(EXERCISE INPUT):
____________________
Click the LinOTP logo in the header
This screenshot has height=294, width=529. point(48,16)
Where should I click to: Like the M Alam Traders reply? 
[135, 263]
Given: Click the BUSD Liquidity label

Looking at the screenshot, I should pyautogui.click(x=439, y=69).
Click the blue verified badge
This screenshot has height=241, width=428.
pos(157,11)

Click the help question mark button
____________________
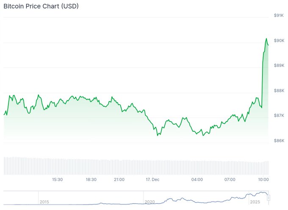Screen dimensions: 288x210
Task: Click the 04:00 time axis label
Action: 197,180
____________________
(DIRECTIONS FOR THIS TASK): From the listing above, repeat exactly the lines starting at the line that includes "Click the LinOTP logo in the header" and ending at the line that includes "Click the help question mark button", with nothing outside that span.

(REPLY TO THE EXERCISE):
Click the LinOTP logo in the header
This screenshot has height=294, width=529. point(48,16)
Where should I click to: Like the M Alam Traders reply? 
[135, 263]
Given: Click the BUSD Liquidity label

Looking at the screenshot, I should pyautogui.click(x=439, y=69).
Click the blue verified badge
This screenshot has height=241, width=428.
pos(157,11)

Click the help question mark button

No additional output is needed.